How can I create a secured “remember me” system using PHP?

Question

I have a login system. How can I implement a secure remember me system using cookies.

What value should I have to store in cookie username and password, but how I can secure it?

Answer 1

define A Salt foreach user in db then

on setting

$expire_time = time() + 2 * 7 * 24 * 3600; // 2 weeks exp time

setcookie( 
    "rememberMe",
    crypt($username, $salt),
    $expire_time,
    '/'
);

on validating

$_COOKIE['rememberMe'] === crypt($username, $salt)

Answer 2

Maybe you could create a 16 char letter/number string that is associated in a database with that user and the mac address so that (as long as people aren't trying too hard and spoofing macs) only that machine can log on.

Answer 3

Maybe you should store (in your DB) visitor IP, User Agent, time zone or installed plugins. Something that might be easy to get using Javascript, since getting MAC address might be a problem.

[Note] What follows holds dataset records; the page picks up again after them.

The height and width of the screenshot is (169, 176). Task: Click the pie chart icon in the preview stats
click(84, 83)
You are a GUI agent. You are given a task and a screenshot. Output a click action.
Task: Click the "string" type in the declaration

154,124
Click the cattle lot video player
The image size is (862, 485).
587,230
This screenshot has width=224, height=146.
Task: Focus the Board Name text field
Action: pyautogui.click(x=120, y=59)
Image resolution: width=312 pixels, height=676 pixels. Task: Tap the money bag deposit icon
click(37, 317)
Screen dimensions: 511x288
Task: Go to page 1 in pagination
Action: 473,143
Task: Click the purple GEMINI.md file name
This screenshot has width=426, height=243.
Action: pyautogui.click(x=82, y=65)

Then you can easily check if user has same IP, UA, time zone or plugins as last time :) Or you might use MaxMind to check his location and confirm if he is using correct time zone. If there's anything suspicious you should discard cookie credentials.

Answer 4

There's not much to it... don't let your session files get cleaned up (ini setting session.gc_probability = 0), and change the session cookie from temporary to permanent (ini setting session.cookie_lifetime = however_long_you_want_the_user_to_be_remembered).

Of course, you'd probably want to eventually clean up stale session files, so you could experiment with a very low probability of the cleanup occuring, or do some external cleanup. Either way, as long as the user keeps the session cookie around and you keep the session file around, they'll be "remembered".